RECORD EXTRACTS —
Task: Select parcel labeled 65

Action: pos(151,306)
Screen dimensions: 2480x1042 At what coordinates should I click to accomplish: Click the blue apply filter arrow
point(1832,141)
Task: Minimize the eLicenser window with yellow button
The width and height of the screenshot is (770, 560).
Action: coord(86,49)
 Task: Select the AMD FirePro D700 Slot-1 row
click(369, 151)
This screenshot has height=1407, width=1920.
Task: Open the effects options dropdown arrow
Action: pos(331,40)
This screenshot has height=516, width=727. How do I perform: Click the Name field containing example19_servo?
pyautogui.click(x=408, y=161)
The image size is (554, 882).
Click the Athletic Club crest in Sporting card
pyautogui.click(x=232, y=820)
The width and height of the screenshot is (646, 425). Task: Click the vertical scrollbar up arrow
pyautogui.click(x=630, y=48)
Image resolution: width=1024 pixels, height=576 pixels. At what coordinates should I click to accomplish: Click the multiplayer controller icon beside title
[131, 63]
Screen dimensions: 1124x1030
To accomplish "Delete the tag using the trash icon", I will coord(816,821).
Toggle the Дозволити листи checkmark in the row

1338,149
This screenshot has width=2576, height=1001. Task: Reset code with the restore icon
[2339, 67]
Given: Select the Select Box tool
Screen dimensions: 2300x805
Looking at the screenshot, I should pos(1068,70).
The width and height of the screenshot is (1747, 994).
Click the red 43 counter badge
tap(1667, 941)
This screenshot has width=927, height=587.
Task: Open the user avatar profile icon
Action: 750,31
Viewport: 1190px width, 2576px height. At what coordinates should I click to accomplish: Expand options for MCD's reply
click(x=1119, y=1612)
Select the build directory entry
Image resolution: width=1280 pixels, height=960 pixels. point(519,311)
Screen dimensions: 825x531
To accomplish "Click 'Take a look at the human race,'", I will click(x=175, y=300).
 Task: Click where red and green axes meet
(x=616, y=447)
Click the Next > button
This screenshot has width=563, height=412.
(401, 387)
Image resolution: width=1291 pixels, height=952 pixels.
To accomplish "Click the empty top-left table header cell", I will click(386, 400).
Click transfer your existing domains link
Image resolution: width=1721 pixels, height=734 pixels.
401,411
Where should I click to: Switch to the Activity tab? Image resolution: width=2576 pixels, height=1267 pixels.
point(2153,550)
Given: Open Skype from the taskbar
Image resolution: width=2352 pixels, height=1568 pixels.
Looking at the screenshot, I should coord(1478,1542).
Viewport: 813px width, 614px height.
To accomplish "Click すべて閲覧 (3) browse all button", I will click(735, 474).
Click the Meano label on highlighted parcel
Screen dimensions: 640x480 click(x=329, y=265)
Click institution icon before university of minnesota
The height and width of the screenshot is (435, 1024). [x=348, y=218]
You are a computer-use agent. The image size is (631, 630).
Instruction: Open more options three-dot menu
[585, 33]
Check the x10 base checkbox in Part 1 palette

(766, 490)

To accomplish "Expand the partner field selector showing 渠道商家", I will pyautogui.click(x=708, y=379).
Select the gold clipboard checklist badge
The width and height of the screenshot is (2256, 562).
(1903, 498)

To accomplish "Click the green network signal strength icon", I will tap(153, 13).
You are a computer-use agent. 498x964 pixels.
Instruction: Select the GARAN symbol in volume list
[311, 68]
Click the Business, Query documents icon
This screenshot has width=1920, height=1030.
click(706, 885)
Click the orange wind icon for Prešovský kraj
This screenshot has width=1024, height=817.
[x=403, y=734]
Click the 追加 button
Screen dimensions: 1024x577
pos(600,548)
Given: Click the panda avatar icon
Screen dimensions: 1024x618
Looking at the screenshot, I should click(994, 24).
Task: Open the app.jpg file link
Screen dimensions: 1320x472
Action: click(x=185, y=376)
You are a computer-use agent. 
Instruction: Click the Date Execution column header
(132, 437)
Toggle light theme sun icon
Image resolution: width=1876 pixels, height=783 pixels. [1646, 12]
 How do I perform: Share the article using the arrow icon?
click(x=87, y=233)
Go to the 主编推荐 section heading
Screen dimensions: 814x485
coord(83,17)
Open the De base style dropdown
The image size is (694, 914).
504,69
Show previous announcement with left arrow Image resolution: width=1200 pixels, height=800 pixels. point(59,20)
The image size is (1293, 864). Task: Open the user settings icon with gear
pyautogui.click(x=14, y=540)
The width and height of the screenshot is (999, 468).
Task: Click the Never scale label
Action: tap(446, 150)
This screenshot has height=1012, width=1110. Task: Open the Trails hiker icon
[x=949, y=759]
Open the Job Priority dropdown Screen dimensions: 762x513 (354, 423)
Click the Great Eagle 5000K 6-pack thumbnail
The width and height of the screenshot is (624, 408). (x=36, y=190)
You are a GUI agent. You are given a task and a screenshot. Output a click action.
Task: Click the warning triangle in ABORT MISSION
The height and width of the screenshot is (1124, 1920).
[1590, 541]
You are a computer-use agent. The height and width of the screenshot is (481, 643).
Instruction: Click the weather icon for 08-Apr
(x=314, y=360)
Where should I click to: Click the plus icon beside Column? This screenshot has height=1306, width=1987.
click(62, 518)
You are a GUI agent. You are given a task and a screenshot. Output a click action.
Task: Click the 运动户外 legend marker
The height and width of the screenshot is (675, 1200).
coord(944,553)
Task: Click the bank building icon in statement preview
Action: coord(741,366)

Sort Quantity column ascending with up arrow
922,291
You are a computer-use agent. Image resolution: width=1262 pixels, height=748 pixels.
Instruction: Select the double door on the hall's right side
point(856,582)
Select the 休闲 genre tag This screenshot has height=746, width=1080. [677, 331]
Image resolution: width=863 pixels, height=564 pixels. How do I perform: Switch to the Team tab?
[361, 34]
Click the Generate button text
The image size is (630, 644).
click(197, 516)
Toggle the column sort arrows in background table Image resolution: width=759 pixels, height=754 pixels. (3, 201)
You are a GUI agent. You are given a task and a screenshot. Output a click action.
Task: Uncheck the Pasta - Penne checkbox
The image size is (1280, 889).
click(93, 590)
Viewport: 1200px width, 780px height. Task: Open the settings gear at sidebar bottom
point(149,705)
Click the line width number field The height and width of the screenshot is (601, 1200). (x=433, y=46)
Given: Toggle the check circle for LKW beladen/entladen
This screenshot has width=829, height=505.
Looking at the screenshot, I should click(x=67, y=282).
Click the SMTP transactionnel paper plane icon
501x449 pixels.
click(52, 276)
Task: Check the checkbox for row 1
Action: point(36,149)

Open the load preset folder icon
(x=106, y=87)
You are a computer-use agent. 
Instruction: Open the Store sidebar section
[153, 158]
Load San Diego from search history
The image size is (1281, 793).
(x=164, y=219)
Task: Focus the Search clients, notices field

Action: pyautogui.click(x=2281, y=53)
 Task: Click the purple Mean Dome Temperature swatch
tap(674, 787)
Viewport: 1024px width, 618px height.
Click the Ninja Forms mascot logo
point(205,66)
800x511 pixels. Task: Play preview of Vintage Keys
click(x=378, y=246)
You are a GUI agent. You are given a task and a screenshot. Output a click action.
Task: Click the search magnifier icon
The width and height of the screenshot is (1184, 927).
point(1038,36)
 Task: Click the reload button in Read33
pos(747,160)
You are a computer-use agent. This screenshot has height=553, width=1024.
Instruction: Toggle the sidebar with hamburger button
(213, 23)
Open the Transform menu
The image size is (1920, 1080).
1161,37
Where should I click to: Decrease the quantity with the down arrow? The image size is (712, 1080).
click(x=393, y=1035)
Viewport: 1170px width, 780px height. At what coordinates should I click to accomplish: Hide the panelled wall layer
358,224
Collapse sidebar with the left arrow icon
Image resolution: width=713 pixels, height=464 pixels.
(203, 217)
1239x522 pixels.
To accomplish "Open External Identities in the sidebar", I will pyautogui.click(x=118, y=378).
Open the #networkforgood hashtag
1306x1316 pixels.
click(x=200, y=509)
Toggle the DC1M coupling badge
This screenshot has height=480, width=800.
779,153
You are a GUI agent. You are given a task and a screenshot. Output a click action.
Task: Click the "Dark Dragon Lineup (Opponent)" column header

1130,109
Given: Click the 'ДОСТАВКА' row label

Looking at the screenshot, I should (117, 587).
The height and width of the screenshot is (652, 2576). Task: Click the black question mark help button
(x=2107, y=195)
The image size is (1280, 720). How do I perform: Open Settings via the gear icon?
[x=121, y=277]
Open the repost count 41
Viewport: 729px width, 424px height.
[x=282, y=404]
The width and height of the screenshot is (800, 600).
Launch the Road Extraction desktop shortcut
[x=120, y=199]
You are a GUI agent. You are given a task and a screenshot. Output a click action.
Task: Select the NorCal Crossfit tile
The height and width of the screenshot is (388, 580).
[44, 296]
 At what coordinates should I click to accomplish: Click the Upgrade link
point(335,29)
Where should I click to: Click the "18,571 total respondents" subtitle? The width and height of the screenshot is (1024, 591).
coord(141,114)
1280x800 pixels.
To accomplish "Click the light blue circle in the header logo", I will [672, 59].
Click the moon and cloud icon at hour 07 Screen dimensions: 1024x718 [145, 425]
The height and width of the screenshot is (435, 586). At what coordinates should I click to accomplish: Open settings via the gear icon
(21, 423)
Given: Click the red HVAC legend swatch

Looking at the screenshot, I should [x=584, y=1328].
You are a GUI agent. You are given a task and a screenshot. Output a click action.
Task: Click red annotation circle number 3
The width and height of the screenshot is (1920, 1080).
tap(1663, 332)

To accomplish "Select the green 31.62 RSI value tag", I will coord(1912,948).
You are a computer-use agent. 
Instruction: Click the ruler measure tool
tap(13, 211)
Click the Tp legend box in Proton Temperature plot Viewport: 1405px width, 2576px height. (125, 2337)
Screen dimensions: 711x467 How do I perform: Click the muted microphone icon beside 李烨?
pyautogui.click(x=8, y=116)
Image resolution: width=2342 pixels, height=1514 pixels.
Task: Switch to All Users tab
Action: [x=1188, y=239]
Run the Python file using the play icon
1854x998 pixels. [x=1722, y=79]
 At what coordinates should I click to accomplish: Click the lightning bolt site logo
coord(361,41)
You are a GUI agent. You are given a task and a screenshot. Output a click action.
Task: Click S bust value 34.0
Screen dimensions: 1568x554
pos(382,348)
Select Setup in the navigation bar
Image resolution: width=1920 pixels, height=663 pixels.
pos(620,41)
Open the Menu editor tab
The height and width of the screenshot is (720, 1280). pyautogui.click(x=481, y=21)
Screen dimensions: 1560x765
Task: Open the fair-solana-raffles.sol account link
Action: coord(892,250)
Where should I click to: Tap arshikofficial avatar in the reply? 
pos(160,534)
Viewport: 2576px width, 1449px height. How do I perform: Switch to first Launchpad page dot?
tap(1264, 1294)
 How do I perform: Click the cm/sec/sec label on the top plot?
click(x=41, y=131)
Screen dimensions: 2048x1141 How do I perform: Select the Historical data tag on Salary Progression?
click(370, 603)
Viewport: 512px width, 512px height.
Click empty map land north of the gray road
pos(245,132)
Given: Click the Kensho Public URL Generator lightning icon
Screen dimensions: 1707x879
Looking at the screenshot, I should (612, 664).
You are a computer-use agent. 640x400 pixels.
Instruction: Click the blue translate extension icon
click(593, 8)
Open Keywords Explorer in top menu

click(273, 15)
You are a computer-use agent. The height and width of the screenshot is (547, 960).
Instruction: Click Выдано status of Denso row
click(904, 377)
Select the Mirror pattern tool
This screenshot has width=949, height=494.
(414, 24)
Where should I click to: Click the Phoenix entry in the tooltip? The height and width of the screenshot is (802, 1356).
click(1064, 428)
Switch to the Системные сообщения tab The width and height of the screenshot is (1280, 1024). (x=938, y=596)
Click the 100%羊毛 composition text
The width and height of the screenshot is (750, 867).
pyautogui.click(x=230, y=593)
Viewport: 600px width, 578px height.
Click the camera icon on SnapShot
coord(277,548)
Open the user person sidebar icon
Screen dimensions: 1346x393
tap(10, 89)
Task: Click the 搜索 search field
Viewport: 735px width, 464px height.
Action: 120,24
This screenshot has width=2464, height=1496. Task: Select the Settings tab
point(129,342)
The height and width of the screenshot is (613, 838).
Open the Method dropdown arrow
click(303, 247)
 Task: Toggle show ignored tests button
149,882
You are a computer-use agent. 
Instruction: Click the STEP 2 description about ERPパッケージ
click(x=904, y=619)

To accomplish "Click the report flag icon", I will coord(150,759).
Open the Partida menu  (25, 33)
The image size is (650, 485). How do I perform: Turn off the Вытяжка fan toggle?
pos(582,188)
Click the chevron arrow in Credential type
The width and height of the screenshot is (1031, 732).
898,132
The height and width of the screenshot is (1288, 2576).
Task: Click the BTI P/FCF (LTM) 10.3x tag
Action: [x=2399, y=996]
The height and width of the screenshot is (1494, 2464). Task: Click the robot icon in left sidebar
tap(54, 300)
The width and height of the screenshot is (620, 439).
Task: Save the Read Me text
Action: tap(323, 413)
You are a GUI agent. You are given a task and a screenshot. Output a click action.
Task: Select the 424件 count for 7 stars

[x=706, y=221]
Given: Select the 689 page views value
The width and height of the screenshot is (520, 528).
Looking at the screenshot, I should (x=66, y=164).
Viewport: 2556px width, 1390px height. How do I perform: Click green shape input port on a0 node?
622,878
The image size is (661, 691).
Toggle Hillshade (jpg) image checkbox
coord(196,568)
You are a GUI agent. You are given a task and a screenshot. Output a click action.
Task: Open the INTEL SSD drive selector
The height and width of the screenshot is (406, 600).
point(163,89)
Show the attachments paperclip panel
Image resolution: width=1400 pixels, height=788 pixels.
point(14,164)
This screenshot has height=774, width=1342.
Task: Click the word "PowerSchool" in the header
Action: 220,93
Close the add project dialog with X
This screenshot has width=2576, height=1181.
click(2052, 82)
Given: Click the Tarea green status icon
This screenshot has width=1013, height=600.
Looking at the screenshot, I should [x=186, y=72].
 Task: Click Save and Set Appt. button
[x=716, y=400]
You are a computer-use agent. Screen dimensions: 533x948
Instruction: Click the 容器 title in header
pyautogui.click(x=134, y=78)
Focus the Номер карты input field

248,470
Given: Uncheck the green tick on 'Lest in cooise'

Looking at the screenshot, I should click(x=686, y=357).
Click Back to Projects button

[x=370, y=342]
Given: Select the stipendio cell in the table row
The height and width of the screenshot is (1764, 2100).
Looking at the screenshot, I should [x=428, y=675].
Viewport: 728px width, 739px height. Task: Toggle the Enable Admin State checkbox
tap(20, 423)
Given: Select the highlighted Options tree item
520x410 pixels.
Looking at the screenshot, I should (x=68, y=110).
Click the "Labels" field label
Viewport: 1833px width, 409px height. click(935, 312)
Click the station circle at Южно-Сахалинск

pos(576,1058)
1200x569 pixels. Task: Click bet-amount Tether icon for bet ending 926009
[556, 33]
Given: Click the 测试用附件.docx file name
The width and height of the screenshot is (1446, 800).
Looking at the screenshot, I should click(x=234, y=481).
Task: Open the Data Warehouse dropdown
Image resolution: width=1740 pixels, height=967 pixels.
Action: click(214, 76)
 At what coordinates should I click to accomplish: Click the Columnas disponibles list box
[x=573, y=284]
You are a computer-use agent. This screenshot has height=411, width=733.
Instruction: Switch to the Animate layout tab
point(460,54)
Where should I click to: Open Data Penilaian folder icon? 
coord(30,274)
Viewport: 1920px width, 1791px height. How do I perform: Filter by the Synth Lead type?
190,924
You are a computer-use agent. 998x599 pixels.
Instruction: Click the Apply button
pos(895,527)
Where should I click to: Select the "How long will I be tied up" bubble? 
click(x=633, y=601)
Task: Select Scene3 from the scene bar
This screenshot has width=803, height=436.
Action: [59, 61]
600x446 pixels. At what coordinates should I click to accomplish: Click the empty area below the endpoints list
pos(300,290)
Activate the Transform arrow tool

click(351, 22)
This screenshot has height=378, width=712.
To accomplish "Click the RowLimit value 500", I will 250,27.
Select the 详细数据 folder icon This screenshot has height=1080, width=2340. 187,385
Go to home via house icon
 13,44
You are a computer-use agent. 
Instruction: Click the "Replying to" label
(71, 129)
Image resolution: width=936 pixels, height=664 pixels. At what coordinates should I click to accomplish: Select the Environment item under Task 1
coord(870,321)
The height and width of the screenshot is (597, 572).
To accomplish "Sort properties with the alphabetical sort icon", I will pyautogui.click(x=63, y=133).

TASK BRIEF —
Copy the data between the lines holding "The image size is (1293, 864)." and "[1590, 541]", inclusive, changing "thumbnail" to "preview" and leaving everything else as it is.

FULL RESPONSE —
The image size is (1293, 864). Task: Open the user settings icon with gear
pyautogui.click(x=14, y=540)
The width and height of the screenshot is (999, 468).
Task: Click the Never scale label
Action: tap(446, 150)
This screenshot has height=1012, width=1110. Task: Open the Trails hiker icon
[x=949, y=759]
Open the Job Priority dropdown Screen dimensions: 762x513 (354, 423)
Click the Great Eagle 5000K 6-pack preview
The width and height of the screenshot is (624, 408). (x=36, y=190)
You are a GUI agent. You are given a task and a screenshot. Output a click action.
Task: Click the warning triangle in ABORT MISSION
The height and width of the screenshot is (1124, 1920).
[1590, 541]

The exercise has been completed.